Kalanick initially supported former General Electric CEO Jeff Immelt as his successor. Immelt was open to allowing Kalanick to retain some role in Uber's operations, while the other major candidate, Meg Whitman of Hewlett Packard Enterprise, intended to shut Kalanick out of any operational role. However, Kalanick soured on Immelt after Immelt's presentation went badly. Immelt pulled out of the running after one director privately told him he had no chance at getting the job. Kalanick unexpectedly threw his support behind a "dark horse" candidate, Expedia CEO Dara Khosrowshahi, even though Khosrowshahi had strongly opposed any further operational role for Kalanick. During his presentation, Khosrowshahi included a slide entitled, "There cannot be two CEOs."

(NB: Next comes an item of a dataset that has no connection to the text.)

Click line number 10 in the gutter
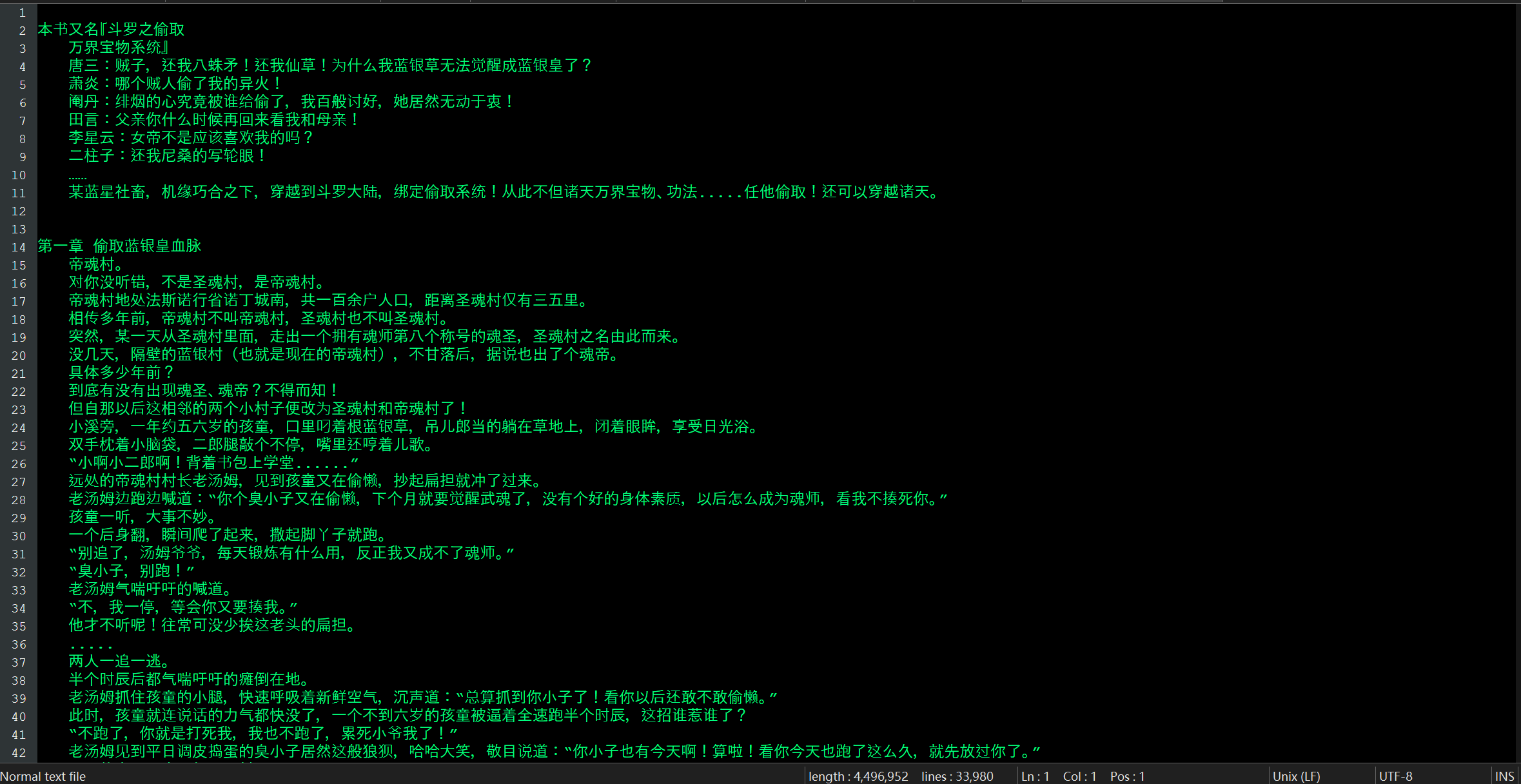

Uber began to negotiate a tender offer with Japanese software conglomerate SoftBank in September 2017. The offer included an agreement to add six new seats to Uber's board, which would dilute Kalanick's influence over it. On September 29, Kalanick unilaterally appointed Ursula Burns and John Thain to the board. In January 2018, Benchmark dropped its lawsuit against Kalanick to allow the deal to proceed. The share purchase valued Uber at $48 billion.

On December 24, 2019, Kalanick announced his resignation from the board effective December 31, 2019. In the weeks leading up to this announcement, Kalanick sold more than $2.5 billion of Uber stock holding, which amounted to about 90% of his shares.

==10100 venture fund==
On March 7, 2018, Kalanick announced via his Twitter account that he would start a venture fund, 10100 (pronounced 'ten-one-hundred'), focused on job growth in emerging markets like China and India.

==City Storage Systems investment and CEO role==
Shortly after the announcement of his venture fund, Kalanick announced his fund had invested $150 million in City Storage Systems (CSS), a company focused on the redevelopment of distressed real estate assets; he also announced he would serve as its CEO. CSS subsidiary CloudKitchens, a ghost kitchen managing company, took a controlling interest in U.K.-based startup FoodStars in June 2018. Kalanick personally invested $300 million in the startup, and in November 2019, Saudi Arabia's sovereign wealth fund completed an agreement with CloudKitchens in January 2019 to invest $400 million in the company. In January 2022, the company had raised new funding valued at $15 billion.

On March 13, 2026, Kalanick announced a new company, Atoms, which absorbed CloudKitchens, with a focus on robotics.

==Neom advisory role==
Since 2018, Kalanick has been on an advisory board for Neom, Saudi Arabia's plan to build a futuristic "mega city" in the desert. As of 2026, plans for Neom have been substantially scaled back, with only a handful of structures built and multiple construction contracts terminated.

== Personal life ==
Kalanick owns a townhouse in the upper hills of San Francisco's Castro District, which was nicknamed "the Jam Pad" and had its own Twitter account. In 2019, Kalanick purchased a penthouse in 565 Broome Street, New York City for $36.4 million. In April 2020, he bought a home in Los Angeles for $43.3 million.

Kalanick dated Gabi Holzwarth, a violist and business development manager, from 2014 to late 2016. In 2017, Holzwarth told HuffPost she was "glad to be out of Uber's orbit", which she described as a deeply misogynistic environment and an "unhealthy world of impossible standards" that was damaging to her psyche, as she had dealt with eating disorders for years. Holzwarth did, however, praise Kalanick for helping her recover from her eating disorders.

Kalanick has been described as a passionate libertarian and a fan of author Ayn Rand. However, Kalanick supported Obamacare because it allows Uber drivers, as independent contractors, to maintain health insurance as they transition between jobs.

== In popular culture ==
In the Showtime series Super Pumped (2022), Kalanick is portrayed by Joseph Gordon-Levitt.